— BEGIN Selected excerpt —

I have two lists. The numbers of elements in either list is variable. Here is an example to explain what is going in. In all cases the two lists are in ascending order.

{1,3,5,7}-->L1. {1,7}-->L2 // this is done.

{3,5}-->L3 //I need this work done.

Not clear? Ask questions Very Happy
I'm no calculator programmer, but couldn't you just look for and remove common values, so only uncommon ones remain?
I am trying to do that from within a program which is in operation. So, no I cannot do that, yet. That is the reason for the post. You dig?

Questions are always welcome! That helps clarify the problem for others. Very Happy
Do the lists need to keep their order?
I am not sure. When you get done you could give it one of these SortA(L2.

Forgive me for explaining, there was a time, not long ago ,that I did not know about Sorting in Ascending order.

As before, any question is welcome since it will assist in the convergence on the problem at hand. Very Happy
john massey wrote:

{1,3,5,7}-->L1. {1,7}-->L2 // this is done.

{3,5}-->L3 //I need this work done.



Code:
:0-->dim(L3
:For(N,1,dim(L1
:if not(prod(L2-L1(N):L1(N-->L3(dim(L3+1
:End


This should work. If I have some time, I'll see if I can get a better solution.
Here is my code with a little while statement to remind my self what I have interpreted your variables to be. I have had troubles with For(N. I changed it "W" because it was free. I further found that each time you use the program you need to set "W" to zero other wise it holds the exit value and the program will not run.

When I ran the program I got an invalid dim error at the end of the "If" statement. I knew if I was going to make a mistake, it would be there. Was it me or you?Very Happy


0→W
{1,3,5,7}→⌊TEMP4
0→dim(⌊TEMP6
For(W,1,dim(⌊TEMP4
If not(prod(⌊JONL1-⌊TEMP4(W):⌊TEMP4(W→⌊TEMP6(dim(⌊TEMP6+1
End
Output(1,1,⌊TEMP6
Pause
While 0:L3=TEMP6 L1=TEMP4 L2=JONL1 :End
DShiznit wrote:
I'm no calculator programmer, but couldn't you just look for and remove common values, so only uncommon ones remain?
Well, it's slightly more complicated than that, but yes. The steps:

A. The Easy Way
1. Merge the lists
2. Sort the result
3. Reduce strings of the same number to a single element

B. The Fast Way
1. Sort each list individually
2. Create a third list
3. Set a pointer at the beginning of each list
4. If the two elements of the two lists are the same, store one element to the new list; otherwise, store both elements, one from each input list
5. Repeat step 4, incrementing only the first pointer, until the element pointed in the first list is greater than or equal to that of the second list.
5. Repeat steps 4 and 5 until you reach the end of both lists.
Kerm,

Nice to see that the site is up. It was not up for me from 7 to 9 eastern time this AM.

— END Selected excerpt —

[Goal 1] In the forum thread, substitute "descending" for "ascending" and write out the passage starting at "I have two lists." and ending at "post. You dig?".
The forum thread has no connection to the entries that come after it.

— BEGIN Data listing —

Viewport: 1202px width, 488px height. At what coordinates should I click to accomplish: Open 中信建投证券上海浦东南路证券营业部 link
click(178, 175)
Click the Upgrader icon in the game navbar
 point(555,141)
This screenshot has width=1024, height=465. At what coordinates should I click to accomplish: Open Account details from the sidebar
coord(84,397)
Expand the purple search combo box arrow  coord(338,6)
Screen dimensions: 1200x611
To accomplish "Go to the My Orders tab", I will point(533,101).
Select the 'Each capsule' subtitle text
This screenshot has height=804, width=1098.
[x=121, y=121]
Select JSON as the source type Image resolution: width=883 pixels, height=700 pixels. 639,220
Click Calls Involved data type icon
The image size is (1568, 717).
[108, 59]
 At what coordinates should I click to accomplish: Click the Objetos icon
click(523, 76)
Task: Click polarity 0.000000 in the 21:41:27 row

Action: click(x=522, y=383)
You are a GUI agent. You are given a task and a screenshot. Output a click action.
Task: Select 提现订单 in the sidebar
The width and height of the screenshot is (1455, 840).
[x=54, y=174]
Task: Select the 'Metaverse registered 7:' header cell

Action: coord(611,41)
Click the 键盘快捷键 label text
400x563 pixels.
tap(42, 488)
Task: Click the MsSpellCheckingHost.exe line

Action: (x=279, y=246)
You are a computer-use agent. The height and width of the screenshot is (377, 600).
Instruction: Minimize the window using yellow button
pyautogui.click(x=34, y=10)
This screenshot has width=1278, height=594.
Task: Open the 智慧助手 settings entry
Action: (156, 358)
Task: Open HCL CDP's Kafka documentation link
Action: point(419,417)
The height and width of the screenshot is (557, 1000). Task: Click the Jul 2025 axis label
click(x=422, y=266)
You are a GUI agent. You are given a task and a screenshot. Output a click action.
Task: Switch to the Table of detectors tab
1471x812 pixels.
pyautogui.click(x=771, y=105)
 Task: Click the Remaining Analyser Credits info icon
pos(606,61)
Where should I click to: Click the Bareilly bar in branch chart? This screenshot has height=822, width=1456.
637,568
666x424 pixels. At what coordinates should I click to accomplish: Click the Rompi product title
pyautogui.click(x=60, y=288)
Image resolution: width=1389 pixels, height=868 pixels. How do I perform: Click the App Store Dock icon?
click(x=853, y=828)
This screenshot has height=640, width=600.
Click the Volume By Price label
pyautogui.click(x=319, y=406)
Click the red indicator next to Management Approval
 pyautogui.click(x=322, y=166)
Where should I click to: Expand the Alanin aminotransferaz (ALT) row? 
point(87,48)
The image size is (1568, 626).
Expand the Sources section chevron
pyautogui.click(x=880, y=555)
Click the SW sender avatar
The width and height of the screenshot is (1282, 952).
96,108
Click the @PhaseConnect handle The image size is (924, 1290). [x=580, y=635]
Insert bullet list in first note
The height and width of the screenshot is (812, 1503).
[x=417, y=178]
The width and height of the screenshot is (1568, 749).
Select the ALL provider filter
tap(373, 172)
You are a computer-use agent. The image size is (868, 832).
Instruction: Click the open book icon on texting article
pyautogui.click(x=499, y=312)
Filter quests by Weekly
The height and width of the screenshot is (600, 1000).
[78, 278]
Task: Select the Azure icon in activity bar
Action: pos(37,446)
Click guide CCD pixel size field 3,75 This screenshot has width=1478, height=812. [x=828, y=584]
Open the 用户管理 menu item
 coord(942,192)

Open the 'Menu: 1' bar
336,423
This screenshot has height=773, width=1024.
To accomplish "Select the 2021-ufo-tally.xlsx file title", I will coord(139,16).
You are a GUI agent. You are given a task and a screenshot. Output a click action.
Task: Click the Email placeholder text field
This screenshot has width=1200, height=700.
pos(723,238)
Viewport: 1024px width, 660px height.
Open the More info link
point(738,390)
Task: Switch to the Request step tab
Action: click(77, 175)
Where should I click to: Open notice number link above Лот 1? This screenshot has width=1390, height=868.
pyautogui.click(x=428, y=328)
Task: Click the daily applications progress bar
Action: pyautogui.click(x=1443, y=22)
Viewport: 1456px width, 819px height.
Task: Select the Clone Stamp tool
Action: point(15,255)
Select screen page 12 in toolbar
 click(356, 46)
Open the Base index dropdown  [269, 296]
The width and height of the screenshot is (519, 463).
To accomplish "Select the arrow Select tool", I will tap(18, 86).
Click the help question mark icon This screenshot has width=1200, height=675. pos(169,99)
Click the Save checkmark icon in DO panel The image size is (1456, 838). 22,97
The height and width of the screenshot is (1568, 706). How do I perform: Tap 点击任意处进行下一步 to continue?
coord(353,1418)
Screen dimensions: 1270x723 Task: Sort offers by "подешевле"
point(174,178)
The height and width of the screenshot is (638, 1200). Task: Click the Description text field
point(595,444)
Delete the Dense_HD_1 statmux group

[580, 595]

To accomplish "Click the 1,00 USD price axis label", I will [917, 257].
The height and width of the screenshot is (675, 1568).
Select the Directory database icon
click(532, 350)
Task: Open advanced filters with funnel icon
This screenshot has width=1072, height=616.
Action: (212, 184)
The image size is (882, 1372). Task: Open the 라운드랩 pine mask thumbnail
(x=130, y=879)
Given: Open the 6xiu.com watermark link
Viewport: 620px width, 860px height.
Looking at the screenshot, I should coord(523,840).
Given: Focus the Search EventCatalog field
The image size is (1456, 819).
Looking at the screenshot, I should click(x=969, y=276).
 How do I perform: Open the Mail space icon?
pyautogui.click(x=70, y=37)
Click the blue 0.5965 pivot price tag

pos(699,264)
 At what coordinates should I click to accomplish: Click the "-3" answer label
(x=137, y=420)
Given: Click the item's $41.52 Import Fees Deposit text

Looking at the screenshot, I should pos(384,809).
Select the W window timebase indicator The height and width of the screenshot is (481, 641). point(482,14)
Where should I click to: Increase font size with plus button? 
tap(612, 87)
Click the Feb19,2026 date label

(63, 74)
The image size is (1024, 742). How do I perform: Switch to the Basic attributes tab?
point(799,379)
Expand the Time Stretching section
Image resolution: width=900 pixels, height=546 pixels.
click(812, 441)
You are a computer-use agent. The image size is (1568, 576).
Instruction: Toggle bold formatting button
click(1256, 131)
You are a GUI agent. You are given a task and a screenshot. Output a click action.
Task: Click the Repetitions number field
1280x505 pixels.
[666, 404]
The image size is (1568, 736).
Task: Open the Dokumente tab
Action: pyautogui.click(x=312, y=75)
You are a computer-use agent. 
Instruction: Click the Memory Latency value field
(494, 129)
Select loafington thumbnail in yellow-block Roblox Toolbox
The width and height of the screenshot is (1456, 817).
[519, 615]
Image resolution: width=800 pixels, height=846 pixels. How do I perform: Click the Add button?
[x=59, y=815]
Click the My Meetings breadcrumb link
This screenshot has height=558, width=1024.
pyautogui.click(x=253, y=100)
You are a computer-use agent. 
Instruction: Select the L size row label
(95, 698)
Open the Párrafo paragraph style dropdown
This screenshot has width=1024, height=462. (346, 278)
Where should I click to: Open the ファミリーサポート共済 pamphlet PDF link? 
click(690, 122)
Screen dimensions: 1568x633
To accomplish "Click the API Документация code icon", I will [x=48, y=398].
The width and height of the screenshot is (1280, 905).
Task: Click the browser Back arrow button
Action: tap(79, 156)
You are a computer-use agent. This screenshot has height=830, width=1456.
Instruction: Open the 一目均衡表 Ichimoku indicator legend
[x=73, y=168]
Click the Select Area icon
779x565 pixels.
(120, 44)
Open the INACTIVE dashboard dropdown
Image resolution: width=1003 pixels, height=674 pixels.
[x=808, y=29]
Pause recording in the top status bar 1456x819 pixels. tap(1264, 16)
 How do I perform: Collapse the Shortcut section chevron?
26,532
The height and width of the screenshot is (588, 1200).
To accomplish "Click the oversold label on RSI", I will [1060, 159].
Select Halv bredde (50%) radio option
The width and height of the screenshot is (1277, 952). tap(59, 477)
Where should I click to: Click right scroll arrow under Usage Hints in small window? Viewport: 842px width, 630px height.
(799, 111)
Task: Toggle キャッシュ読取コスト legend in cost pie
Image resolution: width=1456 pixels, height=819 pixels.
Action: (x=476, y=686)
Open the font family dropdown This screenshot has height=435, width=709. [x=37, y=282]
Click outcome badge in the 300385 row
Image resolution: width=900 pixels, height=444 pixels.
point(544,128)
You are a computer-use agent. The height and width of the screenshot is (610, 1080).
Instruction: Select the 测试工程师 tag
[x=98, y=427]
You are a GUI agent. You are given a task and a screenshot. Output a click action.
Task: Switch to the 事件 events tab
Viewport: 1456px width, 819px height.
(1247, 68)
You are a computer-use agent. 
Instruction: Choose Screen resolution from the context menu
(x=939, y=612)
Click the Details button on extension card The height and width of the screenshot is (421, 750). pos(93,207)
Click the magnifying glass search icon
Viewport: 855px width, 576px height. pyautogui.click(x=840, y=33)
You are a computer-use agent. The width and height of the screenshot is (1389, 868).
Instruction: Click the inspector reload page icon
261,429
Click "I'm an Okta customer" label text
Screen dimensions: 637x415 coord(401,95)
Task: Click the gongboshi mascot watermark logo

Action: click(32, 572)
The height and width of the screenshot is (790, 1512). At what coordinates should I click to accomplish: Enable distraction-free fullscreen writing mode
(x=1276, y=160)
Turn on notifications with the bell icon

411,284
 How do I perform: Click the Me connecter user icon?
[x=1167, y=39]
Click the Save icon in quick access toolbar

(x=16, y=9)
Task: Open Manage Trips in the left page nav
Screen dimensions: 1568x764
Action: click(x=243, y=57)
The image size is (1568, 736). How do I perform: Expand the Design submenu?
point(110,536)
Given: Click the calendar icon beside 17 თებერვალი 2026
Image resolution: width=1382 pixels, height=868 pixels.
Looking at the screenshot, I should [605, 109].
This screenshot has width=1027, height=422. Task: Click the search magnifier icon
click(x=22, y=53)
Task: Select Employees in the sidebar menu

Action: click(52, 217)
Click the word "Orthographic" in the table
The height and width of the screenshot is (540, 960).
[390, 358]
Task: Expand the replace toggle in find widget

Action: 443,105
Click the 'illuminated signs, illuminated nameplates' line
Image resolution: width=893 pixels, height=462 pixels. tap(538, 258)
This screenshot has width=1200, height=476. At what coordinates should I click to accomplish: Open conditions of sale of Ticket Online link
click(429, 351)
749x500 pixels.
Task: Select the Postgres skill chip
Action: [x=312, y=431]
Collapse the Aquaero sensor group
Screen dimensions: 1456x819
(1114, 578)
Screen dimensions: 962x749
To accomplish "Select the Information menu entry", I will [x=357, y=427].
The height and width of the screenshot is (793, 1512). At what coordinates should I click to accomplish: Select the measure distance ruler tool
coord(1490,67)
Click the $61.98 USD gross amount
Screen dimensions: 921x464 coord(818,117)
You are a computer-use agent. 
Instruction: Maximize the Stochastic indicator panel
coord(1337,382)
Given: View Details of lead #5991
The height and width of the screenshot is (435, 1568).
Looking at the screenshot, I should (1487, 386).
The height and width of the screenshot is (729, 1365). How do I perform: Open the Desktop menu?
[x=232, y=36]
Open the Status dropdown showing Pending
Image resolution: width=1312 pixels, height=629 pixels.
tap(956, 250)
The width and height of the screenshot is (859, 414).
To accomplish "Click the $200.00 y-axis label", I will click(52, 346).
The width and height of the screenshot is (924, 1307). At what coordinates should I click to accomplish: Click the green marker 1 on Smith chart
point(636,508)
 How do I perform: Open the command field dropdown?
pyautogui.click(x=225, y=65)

— END Data listing —

[Goal 2] Express the entries starting at the line that contains "will [917, 257]." and ending at the line that contains "click(1256, 131)" as a Markdown table with the columns Number and Entry line. Number each line in order and leave out blank lines.

[Full response 1]
I have two lists. The numbers of elements in either list is variable. Here is an example to explain what is going in. In all cases the two lists are in descending order.

{1,3,5,7}-->L1. {1,7}-->L2 // this is done.

{3,5}-->L3 //I need this work done.

Not clear? Ask questions Very Happy
I'm no calculator programmer, but couldn't you just look for and remove common values, so only uncommon ones remain?
I am trying to do that from within a program which is in operation. So, no I cannot do that, yet. That is the reason for the post. You dig?

[Full response 2]
| Number | Entry line |
|---|---|
| 1 | To accomplish "Click the 1,00 USD price axis label", I will [917, 257]. |
| 2 | The height and width of the screenshot is (675, 1568). |
| 3 | Select the Directory database icon |
| 4 | click(532, 350) |
| 5 | Task: Open advanced filters with funnel icon |
| 6 | This screenshot has width=1072, height=616. |
| 7 | Action: (212, 184) |
| 8 | The image size is (882, 1372). Task: Open the 라운드랩 pine mask thumbnail |
| 9 | (x=130, y=879) |
| 10 | Given: Open the 6xiu.com watermark link |
| 11 | Viewport: 620px width, 860px height. |
| 12 | Looking at the screenshot, I should coord(523,840). |
| 13 | Given: Focus the Search EventCatalog field |
| 14 | The image size is (1456, 819). |
| 15 | Looking at the screenshot, I should click(x=969, y=276). |
| 16 |  How do I perform: Open the Mail space icon? |
| 17 | pyautogui.click(x=70, y=37) |
| 18 | Click the blue 0.5965 pivot price tag |
| 19 | pos(699,264) |
| 20 |  At what coordinates should I click to accomplish: Click the "-3" answer label |
| 21 | (x=137, y=420) |
| 22 | Given: Click the item's $41.52 Import Fees Deposit text |
| 23 | Looking at the screenshot, I should pos(384,809). |
| 24 | Select the W window timebase indicator The height and width of the screenshot is (481, 641). point(482,14) |
| 25 | Where should I click to: Increase font size with plus button?  |
| 26 | tap(612, 87) |
| 27 | Click the Feb19,2026 date label |
| 28 | (63, 74) |
| 29 | The image size is (1024, 742). How do I perform: Switch to the Basic attributes tab? |
| 30 | point(799,379) |
| 31 | Expand the Time Stretching section |
| 32 | Image resolution: width=900 pixels, height=546 pixels. |
| 33 | click(812, 441) |
| 34 | You are a computer-use agent. The image size is (1568, 576). |
| 35 | Instruction: Toggle bold formatting button |
| 36 | click(1256, 131) |